The attractions of investment trusts for income: Neil Mumford

Chartered Financial Planner at Milestone Wealth Management Limited.

Investment trusts aren’t nearly as popular as unit trusts (which outsell them by around 10 to 1) and historically few financial advisers have recommended them. So why should you consider them for clients as a source of retirement income?

Investment trusts have two main advantages in particular that can enable them to deliver higher returns. Firstly, they may trade at a premium or at a discount. In simple terms, if the company’s share price is higher than the underlying stock market value of the trust, it is trading at a premium. If it is lower, it is trading at a discount. If you can buy into a trust when the discount is wide and sell when it narrows, you will boost your returns (though the reverse is also true, which is what makes this a risky strategy).

Secondly, investment trusts may make use of gearing. This means they can borrow money to buy more shares (unit trusts cannot do this) and potentially make a greater return than the cost of the borrowing. Again, this also brings greater risks – because if the market falls, any losses will be magnified.

Income

Due to these ‘risks’ investment trusts should be considered a long term purchase. Although we have focused on the risks, we need to consider the other arguments in favour of these vehicles. The big plus of an investment trust is that it is run for the benefit of its shareholders, not the investment house. In the main, just like individual companies, investment trusts pay dividends to shareholders. They also have the ability to income back in their reserve account, which helps to maintain or increase these dividend pay-outs each year.  Interestingly there are ten investment trusts that have increased each year their dividends for over 40 years and a further nine that have increased their dividends each year for more than 20 years (known as dividend heroes). This at a time when individuals have seen the interest earned on their savings steadily reduce.

A dividend hero in action

To demonstrate the benefits of taking a long term approach of investing into an investment trust, I will use Bankers Investment Trust as an example. This is a company which has increased its dividend, each year, for the last 49 years.

If you had purchased this trust at the end of October 2007, its share price was £5.00 and the annual dividend payable per share was 10.24p. Assuming you had invested £10,000, you would have purchased 2,000 shares and received in the first year a dividend of £204.80, more or less the equivalent of 2%. Lower than that available on deposit at that time.
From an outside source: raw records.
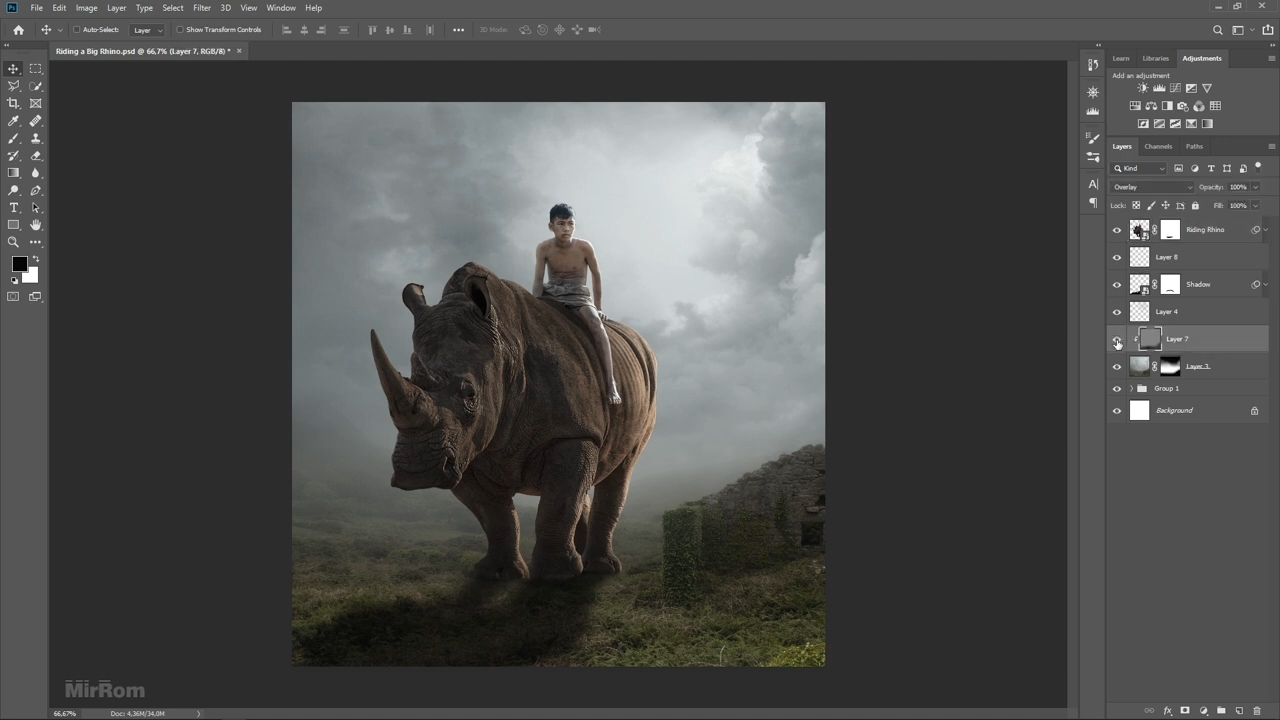Viewport: 1280px width, 720px height.
Task: Select the Gradient tool
Action: [14, 173]
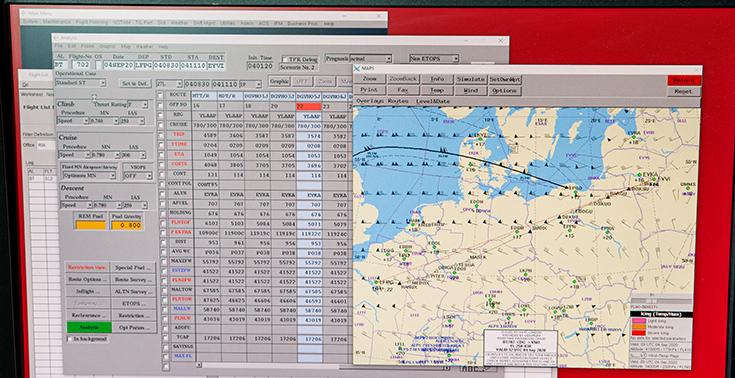Expand the VSOPS OFF dropdown
The height and width of the screenshot is (378, 735).
click(138, 176)
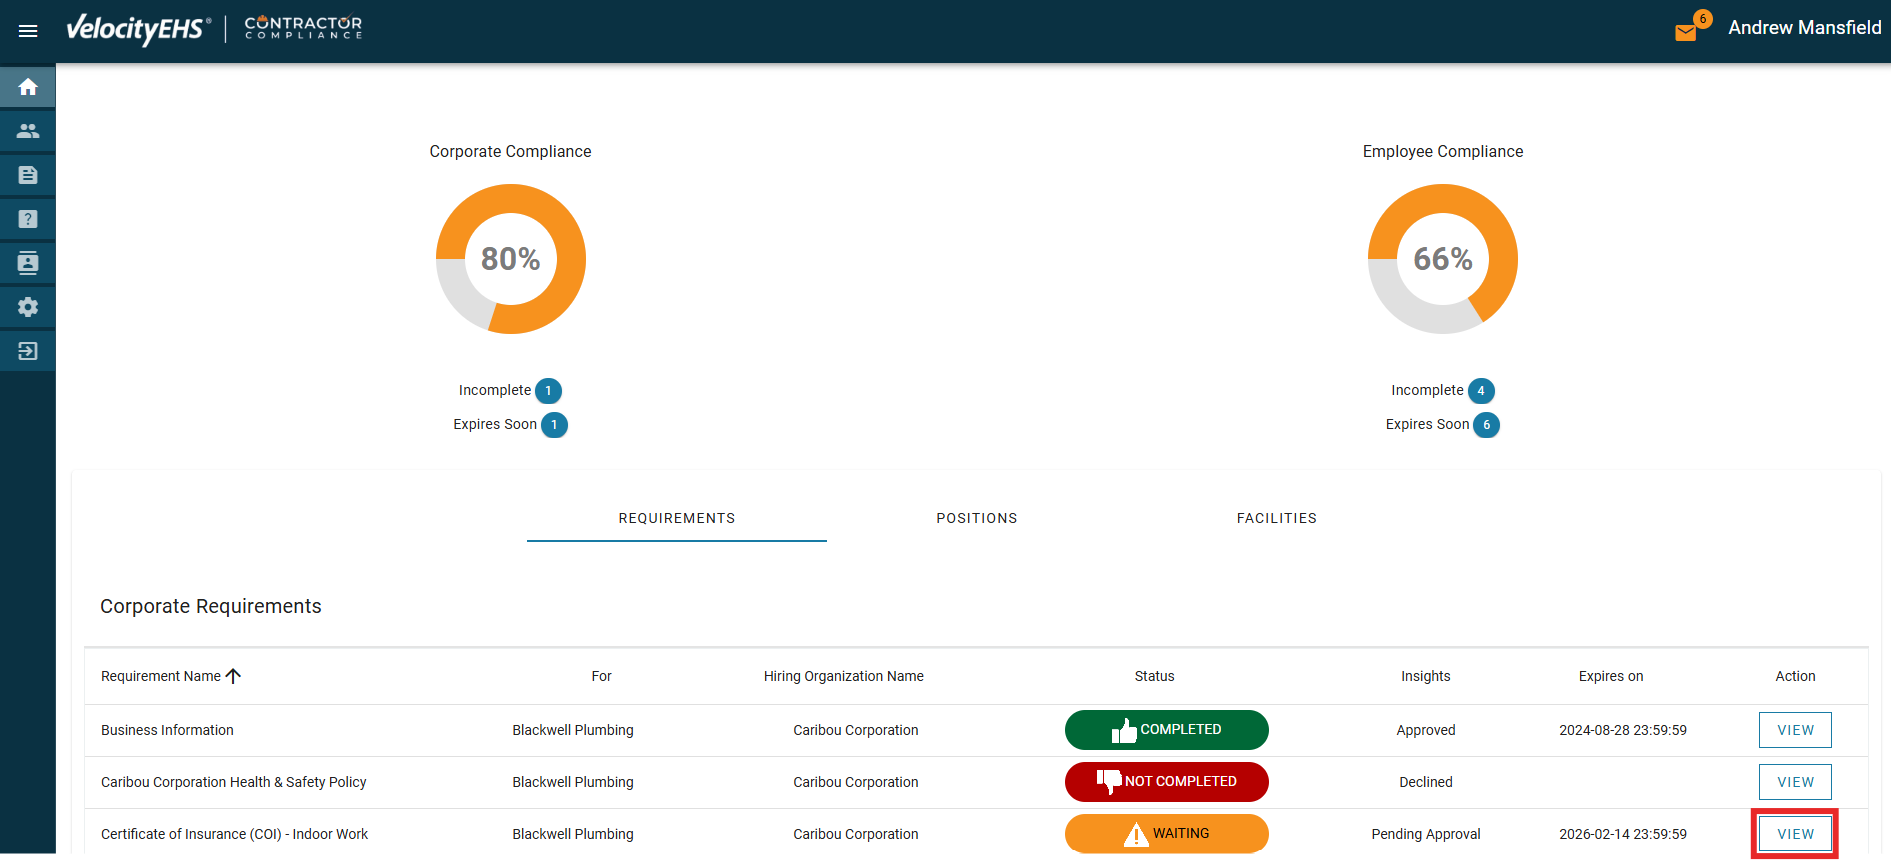Open the contact badge sidebar icon
This screenshot has height=860, width=1891.
coord(28,263)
During the financial crisis the share price was hit hard and fell within two years to as low as £3.41 – yet the annual dividend had increased to 11.06p per share. Some investors may have panicked to see their share price fall by over 40 per cent – however, if they focused on why they had bought the trust in the first place (i.e. to generate income) then were rewarded for holding their nerve.
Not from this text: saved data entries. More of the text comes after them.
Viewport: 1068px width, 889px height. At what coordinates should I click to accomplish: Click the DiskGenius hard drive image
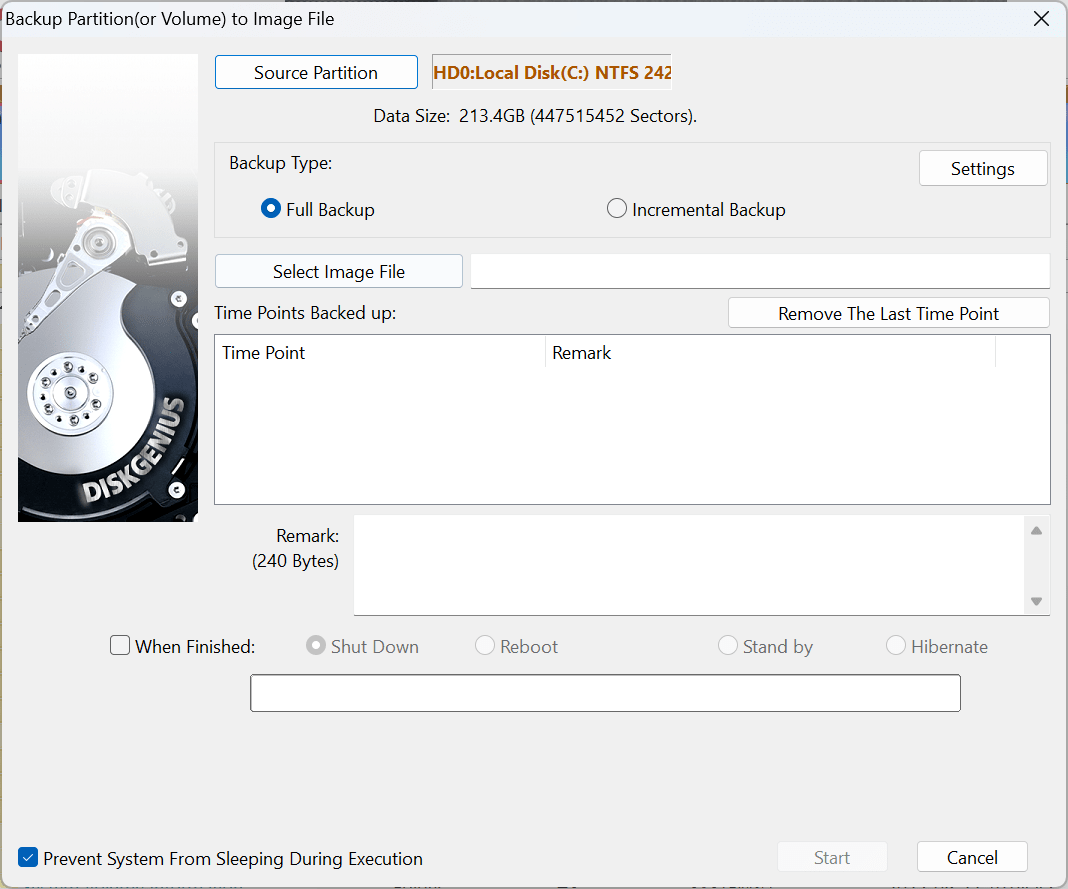pos(108,288)
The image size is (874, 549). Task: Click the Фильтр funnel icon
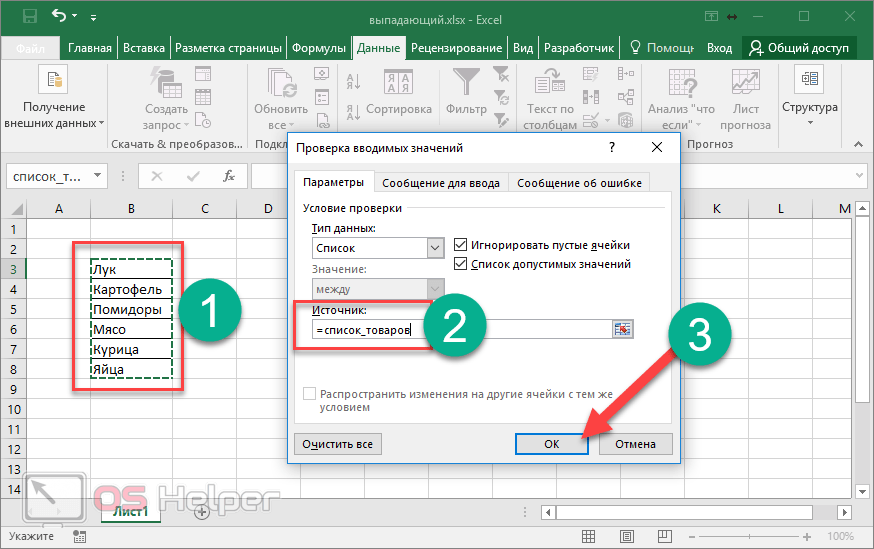coord(466,82)
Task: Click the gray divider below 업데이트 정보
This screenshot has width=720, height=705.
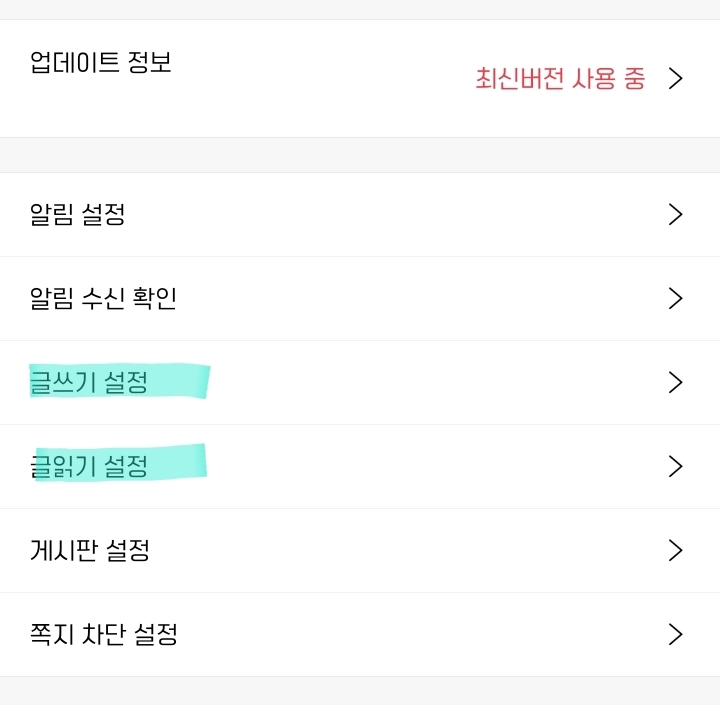Action: pyautogui.click(x=360, y=155)
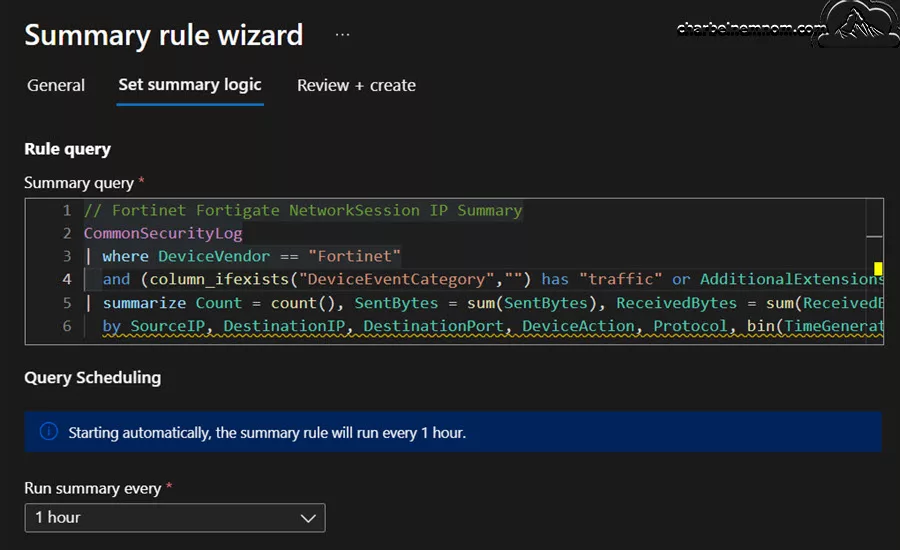Switch to the General tab
This screenshot has width=900, height=550.
(56, 86)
If we fast forward to 1 July 2016, the share price stood at £6.57, which would meant that their capital was now worth £13,140.
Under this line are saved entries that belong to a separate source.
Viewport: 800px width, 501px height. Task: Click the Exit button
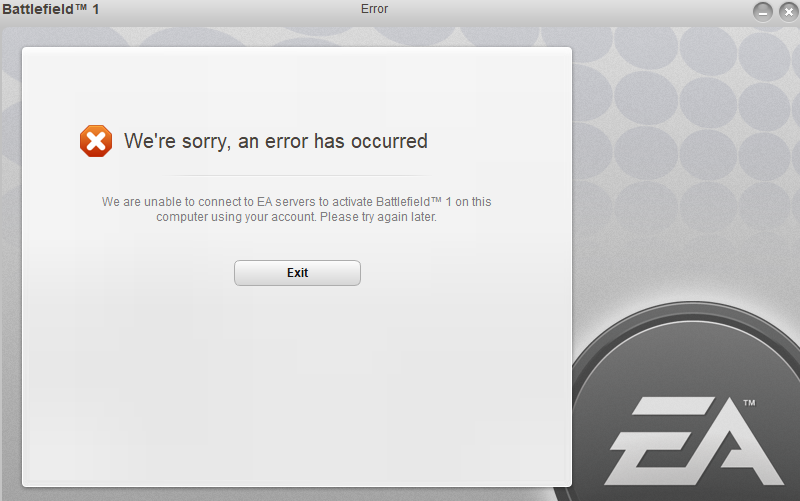[297, 273]
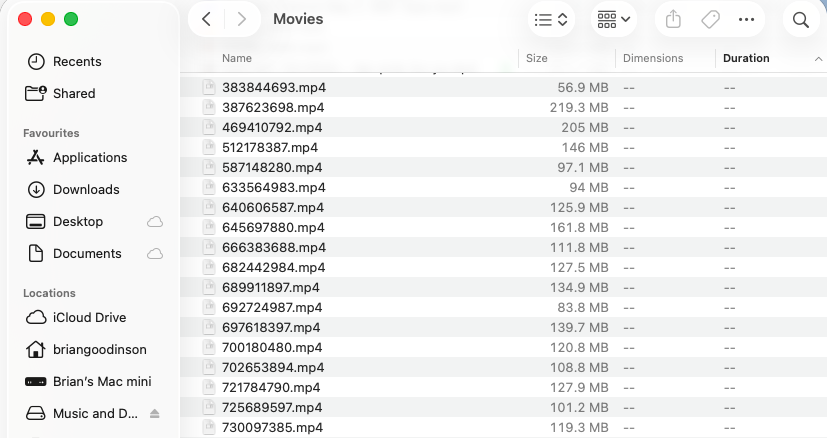Open the Search magnifier icon
This screenshot has width=827, height=438.
click(800, 20)
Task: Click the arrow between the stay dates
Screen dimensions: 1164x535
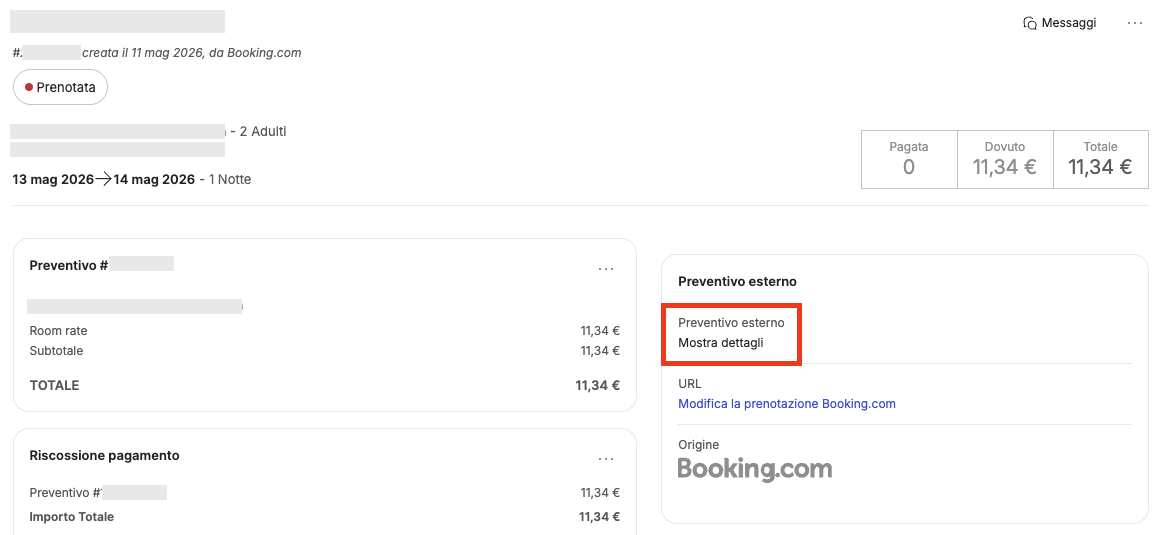Action: pos(103,179)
This year they would also have received, a dividend of 15.80p per share, which is 3.16% of the original investment. This means that since 2007, the annual dividend received, had increased by 54 per cent, which is well above the rate of inflation over the same period and also at the same time that interest rates on deposits have fallen.  Over 9 years, both a rising income and an increase in the investment.

This has been during a time of economic turmoil as we recover from the financial crisis and as mentioned earlier when many retirees have seen deposit rates hit rock bottom and the erosion of their savings to provide income for themselves and a future that currently looks bleak for interest rates.

I have used Bankers as an example, but this can be replicated from a number of these dividend heroes, that have made a massive difference to some of their investors’ lifestyles.

In my opinion this demonstrates the benefits that can be achieved from accepting volatility and risk and taking a long term investment decision. Investors also have the ability to diversify their risk and income stream by investing into a combination of investment trusts, along with their unit trust cousins to help achieve their income objectives.

Please note that the investment trust mentioned in this article has been used purely for illustrative purposes and is not a recommendation to buy.

Neil Mumford is a Chartered Financial Planner and principal director of Milestone Wealth Management. He has been advising clients for more than 25 years and holds some of the industry’s leading investment retirement qualifications. He specialises in retirement and estate planning, with an emphasis on income strategies post-retirement.